DocumentRNNEmbeddings
The new DocumentRNNEmbeddings class replaces the now-deprecated DocumentLSTMEmbeddings. This class allows you to choose which type of RNN you want to use. By default, it uses a GRU.
Initialize like this:
from flair.embeddings import WordEmbeddings, DocumentRNNEmbeddings
glove_embedding = WordEmbeddings('glove')
document_lstm_embeddings = DocumentRNNEmbeddings([glove_embedding], rnn_type='LSTM')
New languages
Japanese
FlairEmbeddings
for Japanese trained by @frtacoa and @minh-agent:
# forward and backward embedding
embeddings_fw = FlairEmbeddings('japanese-forward')
embeddings_bw = FlairEmbeddings('japanese-backward')
Spanish
Added pre-computed FlairEmbeddings
for Spanish. Embeddings were computed over Wikipedia by @iamyihwa (see #80 )
To load Spanish FlairEmbeddings
, simply do:
# default forward and backward embedding
embeddings_fw = FlairEmbeddings('spanish-forward')
embeddings_bw = FlairEmbeddings('spanish-backward')
# CPU-friendly forward and backward embedding
embeddings_fw_fast = FlairEmbeddings('spanish-forward-fast')
embeddings_bw_fast = FlairEmbeddings('spanish-backward-fast')
Basque
- @stefan-it trained
FlairEmbeddings
for Basque which we now include, load with:
forward_lm_embeddings = FlairEmbeddings('basque-forward')
backward_lm_embeddings = FlairEmbeddings('basque-backward')
- add Basque FastText embeddings, load with:
wikipedia_embeddings = WordEmbeddings('eu-wiki')
crawl_embeddings = WordEmbeddings('eu-crawl')
New Datasets
- IMDB dataset #410 - load with
corpus = NLPTaskDataFetcher.load_corpus(NLPTask.IMDB)
- TREC_6 and TREC_50 #450 - load with
corpus = NLPTaskDataFetcher.load_corpus(NLPTask.TREC_6)
- adds download routines for Basque Universal Dependencies and Named Entities, load with
corpus = NLPTaskDataFetcher.load_corpus(NLPTask.UD_BASQUE)
corpus_ner = NLPTaskDataFetcher.load_corpus(NLPTask.NER_BASQUE)
Other features
FlairEmbeddings for long text
FlairEmbeddings
can now be generated for arbitrarily long strings without causing out of memory errors.

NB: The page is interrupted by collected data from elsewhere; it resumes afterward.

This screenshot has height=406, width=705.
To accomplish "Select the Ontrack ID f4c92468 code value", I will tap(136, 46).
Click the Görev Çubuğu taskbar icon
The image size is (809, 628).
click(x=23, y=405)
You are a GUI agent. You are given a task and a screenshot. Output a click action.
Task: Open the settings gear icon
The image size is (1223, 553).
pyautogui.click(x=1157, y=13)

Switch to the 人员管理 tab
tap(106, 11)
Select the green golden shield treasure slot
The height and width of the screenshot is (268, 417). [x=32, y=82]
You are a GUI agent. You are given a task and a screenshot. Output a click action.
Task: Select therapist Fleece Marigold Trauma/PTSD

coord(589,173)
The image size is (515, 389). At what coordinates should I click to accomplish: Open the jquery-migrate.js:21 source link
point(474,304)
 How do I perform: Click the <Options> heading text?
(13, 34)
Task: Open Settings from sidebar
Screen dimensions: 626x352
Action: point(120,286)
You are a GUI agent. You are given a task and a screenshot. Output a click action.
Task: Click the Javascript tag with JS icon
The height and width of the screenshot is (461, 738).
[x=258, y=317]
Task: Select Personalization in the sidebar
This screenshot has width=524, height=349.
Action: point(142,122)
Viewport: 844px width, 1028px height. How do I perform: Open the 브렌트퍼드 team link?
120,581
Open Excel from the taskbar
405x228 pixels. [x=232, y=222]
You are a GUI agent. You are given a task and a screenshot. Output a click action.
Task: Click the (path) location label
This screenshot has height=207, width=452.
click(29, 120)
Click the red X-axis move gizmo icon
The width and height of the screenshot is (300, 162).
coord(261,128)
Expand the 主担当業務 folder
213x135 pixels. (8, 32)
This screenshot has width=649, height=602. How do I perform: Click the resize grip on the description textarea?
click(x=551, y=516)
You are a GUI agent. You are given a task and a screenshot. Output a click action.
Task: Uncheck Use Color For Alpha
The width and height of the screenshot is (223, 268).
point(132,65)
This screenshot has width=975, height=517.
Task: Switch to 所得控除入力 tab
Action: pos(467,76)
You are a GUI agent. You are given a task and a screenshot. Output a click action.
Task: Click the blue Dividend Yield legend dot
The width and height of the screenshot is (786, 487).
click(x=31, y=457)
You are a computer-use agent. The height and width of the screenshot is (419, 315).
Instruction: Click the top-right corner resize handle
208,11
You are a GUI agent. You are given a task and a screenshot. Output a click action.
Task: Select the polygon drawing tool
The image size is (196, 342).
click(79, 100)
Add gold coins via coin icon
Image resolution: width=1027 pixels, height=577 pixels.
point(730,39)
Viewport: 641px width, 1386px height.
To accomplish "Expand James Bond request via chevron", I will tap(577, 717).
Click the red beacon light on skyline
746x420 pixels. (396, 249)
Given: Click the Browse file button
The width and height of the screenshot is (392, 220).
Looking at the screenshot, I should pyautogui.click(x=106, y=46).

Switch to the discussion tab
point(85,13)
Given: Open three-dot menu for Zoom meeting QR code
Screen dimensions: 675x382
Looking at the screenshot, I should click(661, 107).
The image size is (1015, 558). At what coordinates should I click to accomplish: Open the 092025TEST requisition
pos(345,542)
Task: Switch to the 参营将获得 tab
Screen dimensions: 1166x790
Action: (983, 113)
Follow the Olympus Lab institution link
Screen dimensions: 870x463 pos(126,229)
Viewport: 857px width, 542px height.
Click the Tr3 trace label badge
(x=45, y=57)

See #444
Function for calculating perplexity of a string #531
Use like this:
from flair.embeddings import FlairEmbeddings
# get language model
language_model = FlairEmbeddings('news-forward-fast').lm
# calculate perplexity for grammatical sentence
grammatical = 'The company made a profit'
perplexity_gramamtical_sentence = language_model.calculate_perplexity(grammatical)
# calculate perplexity for ungrammatical sentence
ungrammatical = 'Nook negh qapla!'
perplexity_ungramamtical_sentence = language_model.calculate_perplexity(ungrammatical)
# print both
print(f'"{grammatical}" - perplexity is {perplexity_gramamtical_sentence}')
print(f'"{ungrammatical}" - perplexity is {perplexity_ungramamtical_sentence}')
Bug fixes
- Overflow error in text generation #322
- Sentence embeddings are now vectors #368
- macro average F-score computation #521
- character embeddings on CUDA #434
- accuracy calculation #553